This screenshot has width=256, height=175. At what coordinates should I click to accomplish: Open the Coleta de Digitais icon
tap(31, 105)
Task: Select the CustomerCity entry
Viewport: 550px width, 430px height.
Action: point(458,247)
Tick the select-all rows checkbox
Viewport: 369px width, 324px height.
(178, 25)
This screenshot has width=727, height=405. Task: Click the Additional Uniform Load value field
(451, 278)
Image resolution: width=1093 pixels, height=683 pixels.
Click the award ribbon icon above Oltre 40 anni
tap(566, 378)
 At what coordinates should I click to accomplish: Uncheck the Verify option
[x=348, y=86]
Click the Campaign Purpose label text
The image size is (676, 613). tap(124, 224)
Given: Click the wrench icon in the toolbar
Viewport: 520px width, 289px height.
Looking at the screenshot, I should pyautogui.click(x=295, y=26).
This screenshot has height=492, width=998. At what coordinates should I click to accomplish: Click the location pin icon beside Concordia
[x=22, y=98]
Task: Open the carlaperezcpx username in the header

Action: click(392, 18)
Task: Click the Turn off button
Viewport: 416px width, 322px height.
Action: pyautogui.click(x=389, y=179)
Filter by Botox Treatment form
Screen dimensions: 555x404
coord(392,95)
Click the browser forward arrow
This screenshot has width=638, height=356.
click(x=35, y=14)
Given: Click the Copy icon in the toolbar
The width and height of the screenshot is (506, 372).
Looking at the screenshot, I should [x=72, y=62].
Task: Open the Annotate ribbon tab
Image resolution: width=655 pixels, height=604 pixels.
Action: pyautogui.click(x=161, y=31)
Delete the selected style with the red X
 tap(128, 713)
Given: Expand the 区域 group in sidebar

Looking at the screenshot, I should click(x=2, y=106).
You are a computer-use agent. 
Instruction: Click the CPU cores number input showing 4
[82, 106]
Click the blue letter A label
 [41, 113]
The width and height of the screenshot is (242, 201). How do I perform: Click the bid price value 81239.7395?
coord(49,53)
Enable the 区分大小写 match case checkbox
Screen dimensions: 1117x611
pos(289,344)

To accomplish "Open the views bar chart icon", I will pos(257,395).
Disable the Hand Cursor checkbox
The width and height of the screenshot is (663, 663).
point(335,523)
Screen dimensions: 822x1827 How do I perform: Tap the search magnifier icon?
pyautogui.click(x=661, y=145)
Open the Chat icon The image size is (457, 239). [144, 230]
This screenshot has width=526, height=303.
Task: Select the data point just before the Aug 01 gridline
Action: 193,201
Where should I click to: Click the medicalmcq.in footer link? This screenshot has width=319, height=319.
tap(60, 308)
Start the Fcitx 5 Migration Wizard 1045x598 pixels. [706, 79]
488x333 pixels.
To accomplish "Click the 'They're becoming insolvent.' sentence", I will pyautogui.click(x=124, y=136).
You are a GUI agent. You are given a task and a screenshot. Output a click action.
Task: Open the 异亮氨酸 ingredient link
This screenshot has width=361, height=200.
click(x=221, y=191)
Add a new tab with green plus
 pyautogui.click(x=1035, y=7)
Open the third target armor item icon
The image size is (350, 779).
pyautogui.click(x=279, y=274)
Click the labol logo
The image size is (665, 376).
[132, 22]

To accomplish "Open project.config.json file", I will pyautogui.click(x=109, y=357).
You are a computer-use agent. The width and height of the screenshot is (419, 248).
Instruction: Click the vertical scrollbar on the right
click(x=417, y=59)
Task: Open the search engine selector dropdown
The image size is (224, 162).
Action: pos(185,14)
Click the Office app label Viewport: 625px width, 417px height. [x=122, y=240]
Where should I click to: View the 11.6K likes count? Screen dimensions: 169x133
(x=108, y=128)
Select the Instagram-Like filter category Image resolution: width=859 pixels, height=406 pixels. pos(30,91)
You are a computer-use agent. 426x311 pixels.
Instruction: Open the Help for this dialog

Problem – All lines above are to be transcribed exactly.

Result below –
This screenshot has width=256, height=175. At what coordinates should I click to accomplish: Open the Coleta de Digitais icon
tap(31, 105)
Task: Select the CustomerCity entry
Viewport: 550px width, 430px height.
Action: point(458,247)
Tick the select-all rows checkbox
Viewport: 369px width, 324px height.
(178, 25)
This screenshot has width=727, height=405. Task: Click the Additional Uniform Load value field
(451, 278)
Image resolution: width=1093 pixels, height=683 pixels.
Click the award ribbon icon above Oltre 40 anni
tap(566, 378)
 At what coordinates should I click to accomplish: Uncheck the Verify option
[x=348, y=86]
Click the Campaign Purpose label text
The image size is (676, 613). tap(124, 224)
Given: Click the wrench icon in the toolbar
Viewport: 520px width, 289px height.
Looking at the screenshot, I should pyautogui.click(x=295, y=26).
This screenshot has height=492, width=998. At what coordinates should I click to accomplish: Click the location pin icon beside Concordia
[x=22, y=98]
Task: Open the carlaperezcpx username in the header

Action: click(392, 18)
Task: Click the Turn off button
Viewport: 416px width, 322px height.
Action: pyautogui.click(x=389, y=179)
Filter by Botox Treatment form
Screen dimensions: 555x404
coord(392,95)
Click the browser forward arrow
This screenshot has width=638, height=356.
click(x=35, y=14)
Given: Click the Copy icon in the toolbar
The width and height of the screenshot is (506, 372).
Looking at the screenshot, I should [x=72, y=62].
Task: Open the Annotate ribbon tab
Image resolution: width=655 pixels, height=604 pixels.
Action: pyautogui.click(x=161, y=31)
Delete the selected style with the red X
 tap(128, 713)
Given: Expand the 区域 group in sidebar

Looking at the screenshot, I should click(x=2, y=106).
You are a computer-use agent. 
Instruction: Click the CPU cores number input showing 4
[82, 106]
Click the blue letter A label
 [41, 113]
The width and height of the screenshot is (242, 201). How do I perform: Click the bid price value 81239.7395?
coord(49,53)
Enable the 区分大小写 match case checkbox
Screen dimensions: 1117x611
pos(289,344)

To accomplish "Open the views bar chart icon", I will pos(257,395).
Disable the Hand Cursor checkbox
The width and height of the screenshot is (663, 663).
point(335,523)
Screen dimensions: 822x1827 How do I perform: Tap the search magnifier icon?
pyautogui.click(x=661, y=145)
Open the Chat icon The image size is (457, 239). [144, 230]
This screenshot has width=526, height=303.
Task: Select the data point just before the Aug 01 gridline
Action: 193,201
Where should I click to: Click the medicalmcq.in footer link? This screenshot has width=319, height=319.
tap(60, 308)
Start the Fcitx 5 Migration Wizard 1045x598 pixels. [706, 79]
488x333 pixels.
To accomplish "Click the 'They're becoming insolvent.' sentence", I will pyautogui.click(x=124, y=136).
You are a GUI agent. You are given a task and a screenshot. Output a click action.
Task: Open the 异亮氨酸 ingredient link
This screenshot has width=361, height=200.
click(x=221, y=191)
Add a new tab with green plus
 pyautogui.click(x=1035, y=7)
Open the third target armor item icon
The image size is (350, 779).
pyautogui.click(x=279, y=274)
Click the labol logo
The image size is (665, 376).
[132, 22]

To accomplish "Open project.config.json file", I will pyautogui.click(x=109, y=357).
You are a computer-use agent. The width and height of the screenshot is (419, 248).
Instruction: Click the vertical scrollbar on the right
click(x=417, y=59)
Task: Open the search engine selector dropdown
The image size is (224, 162).
Action: pos(185,14)
Click the Office app label Viewport: 625px width, 417px height. [x=122, y=240]
Where should I click to: View the 11.6K likes count? Screen dimensions: 169x133
(x=108, y=128)
Select the Instagram-Like filter category Image resolution: width=859 pixels, height=406 pixels. pos(30,91)
You are a computer-use agent. 426x311 pixels.
Instruction: Open the Help for this dialog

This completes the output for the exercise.